Cruising, Connectivity and Collaboration

SES O3b mPower
Illustration courtesy SES

Published Mar 19, 2024 8:16 PM by Gregory Martin


Connectivity is crucial to enable successful maritime operations. This includes powering the increasing range of onboard software that keeps vessels on the optimal route for safety, efficiency, and emissions in today’s climate-conscious world, as shipping’s decarbonization requirements increase. Connectivity is also critical for safeguarding crew welfare. Providing seafarers access to social connectivity is mandatory in line with The Maritime Labour Convention, which ensures that seafarers can stay connected with their loved ones at home.

The cruise sector is facing huge pressure to remain competitive and deliver the stellar customer experience that’s expected by today’s passengers. Cruise passengers in 2024 want the best of both worlds. They want to travel, enjoy a break from the office and get a change of scenery but also expect the always-on, quality, reliable connectivity they have back home. This includes being able to stream the latest boxset on Netflix, post social media content or even check emails and access other business cloud services as needed while on board.

With passengers expecting high speed Wi-Fi throughout their voyage as standard, the onus is on cruise lines to deliver high throughput, speed, and availability, low latencies, and exceptional bandwidth regardless of location. However, this is not always easy to achieve. Many cruise routes cover vast and remote areas where establishing and maintaining communication infrastructure has historically been challenging, resulting in bandwidth restrictions and coverage restraints when at sea. Solving these challenges requires connectivity providers and cruise operators alike to collaborate and address these demands, rather than working in silos. 

Delivering success with a multi-orbit fleet

Multi-orbit constellations enable high speed, high bandwidth, and low latency satellite-based connectivity.
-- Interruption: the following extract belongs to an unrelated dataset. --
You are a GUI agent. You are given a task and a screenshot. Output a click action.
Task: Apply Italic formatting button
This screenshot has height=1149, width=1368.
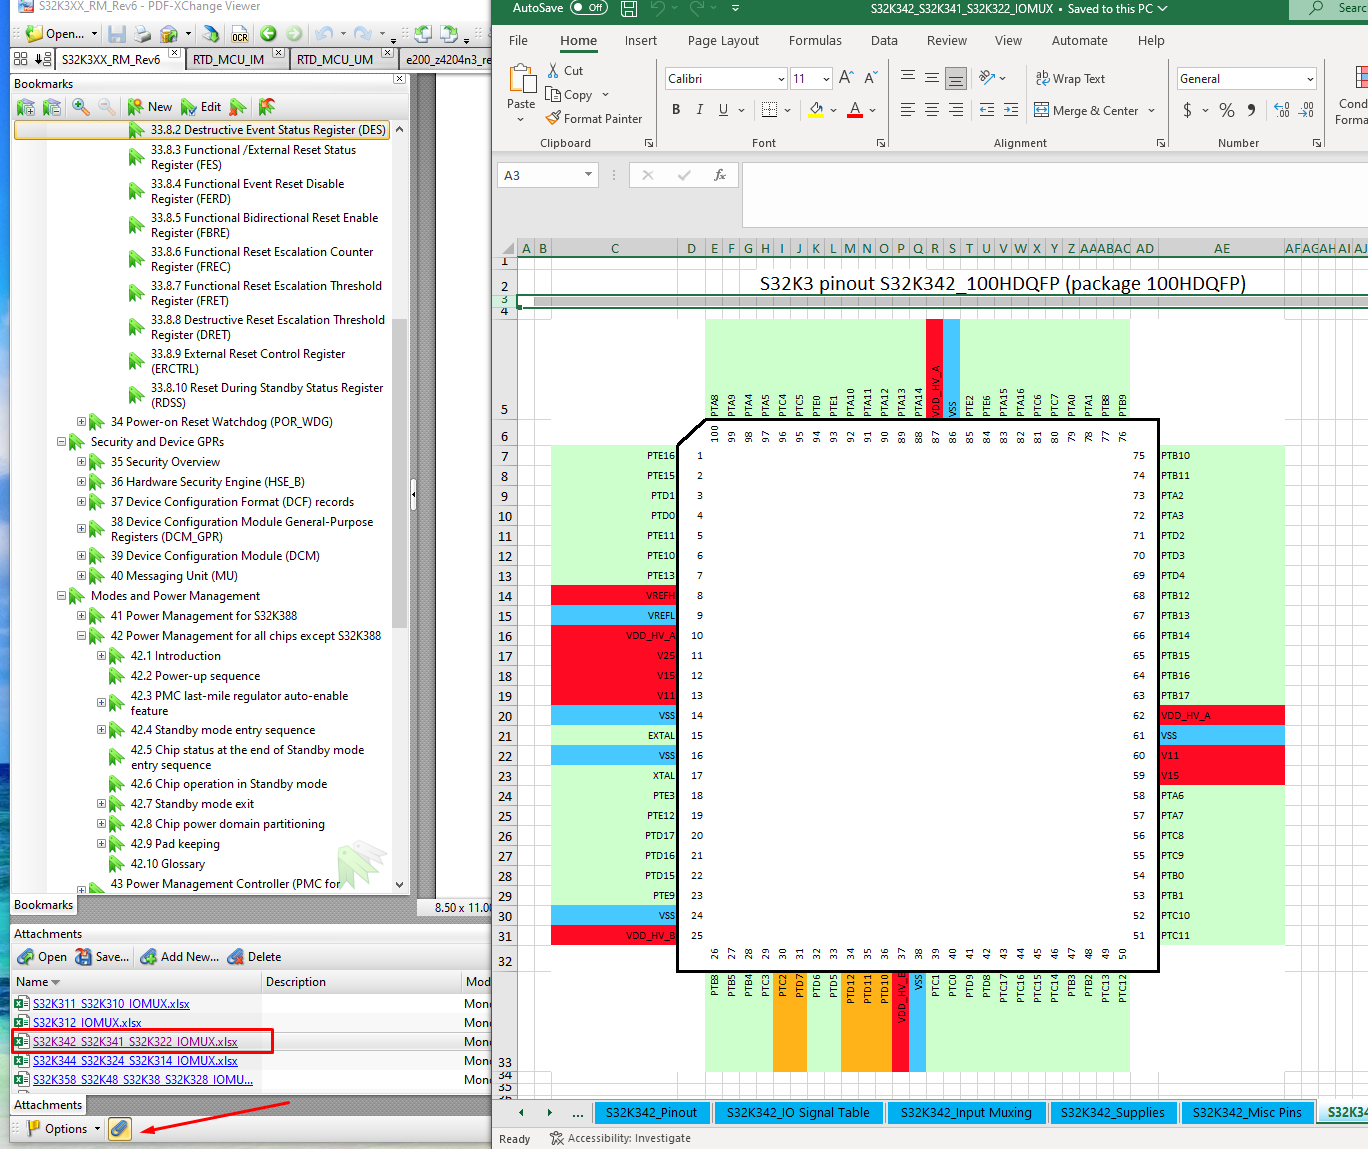[x=699, y=110]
This enables cruise operators to meet two key challenges simultaneously: provide customers with the same level of service they would enjoy on land, and power software and other technologies that optimize operations for commercial and sustainability benefits, whilst reliably reporting against emissions reduction targets.
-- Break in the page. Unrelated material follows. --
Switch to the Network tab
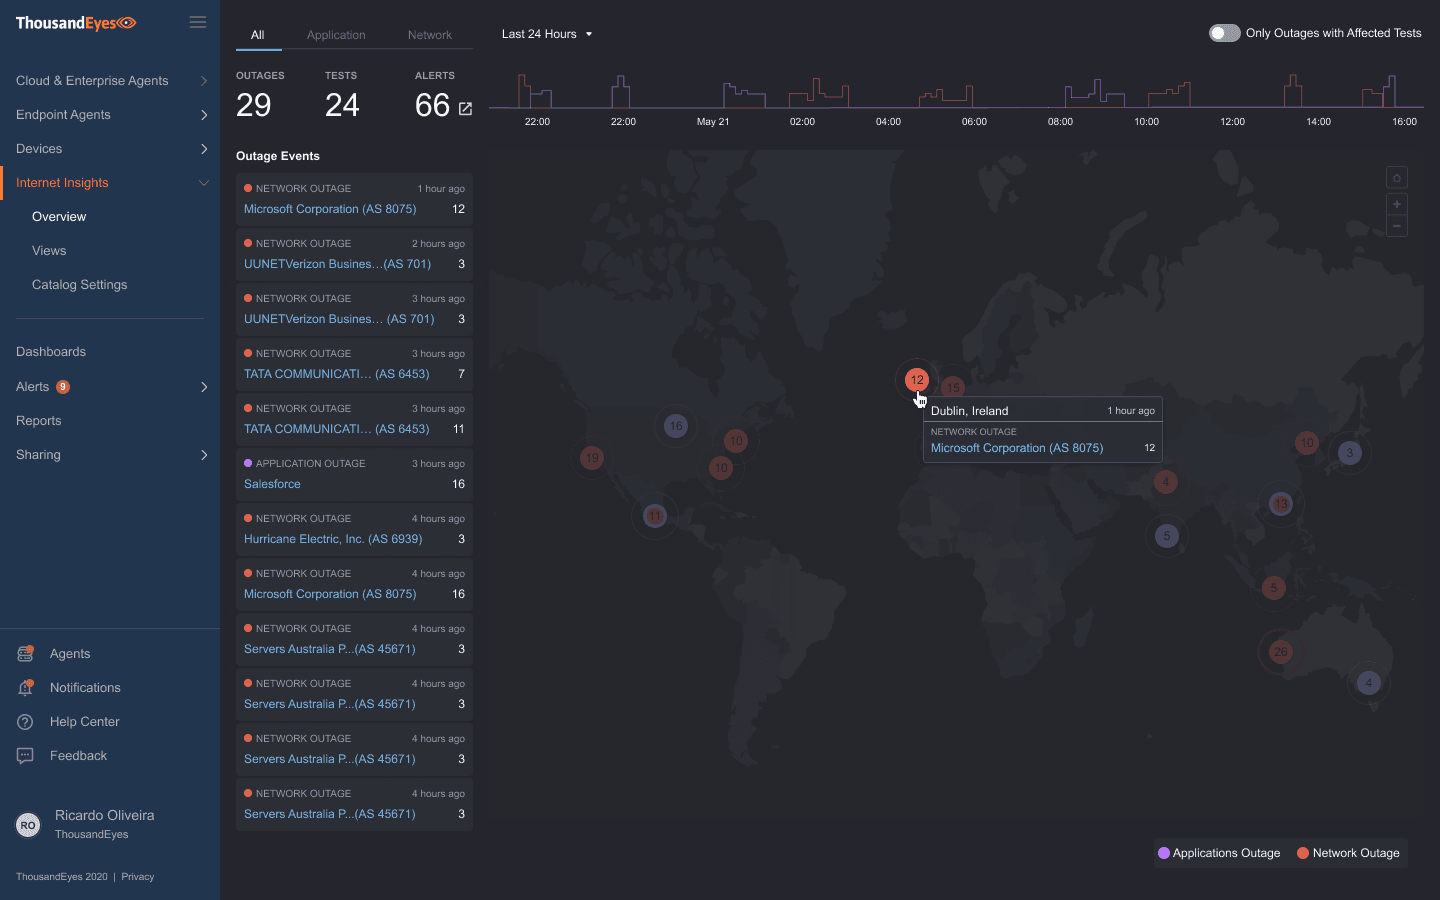Screen dimensions: 1440x900 430,34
Switching between satellites in medium earth orbit (MEO) and geostationary earth orbit (GEO) to deliver network resiliency, no matter the location or weather conditions at sea. This is critical for cruise passengers or crew who may be taking video calls, streaming movies, or are using software that shares safety, operational and vessel performance information.

SES’ O3b constellation has been used by most major cruise lines for more than a decade, and its second-generation MEO system, O3b mPOWER, is expected to begin service in 2024. SES’ multi-orbit fleet now includes a new offering in partnership with Starlink, which combines the best of GEO, MEO and LEO orbits.

The power of collaboration

Customer and operator demands across the cruise sector are only set to grow in 2024. Passengers expect exciting onboard experiences, constant connectivity, and new routes to remote locations, while cruise lines are under increasing scrutiny to measure and manage their climate impact. Collaboration and partnerships between the cruise industry and connectivity providers are key to staying ahead of these evolving demands and using connectivity to seamlessly achieve stellar guest experiences, enhanced safety, and operational efficiency.

Gregory Martin is VP Maritime Market at SES.

The opinions expressed herein are the author's and not necessarily those of The Maritime Executive.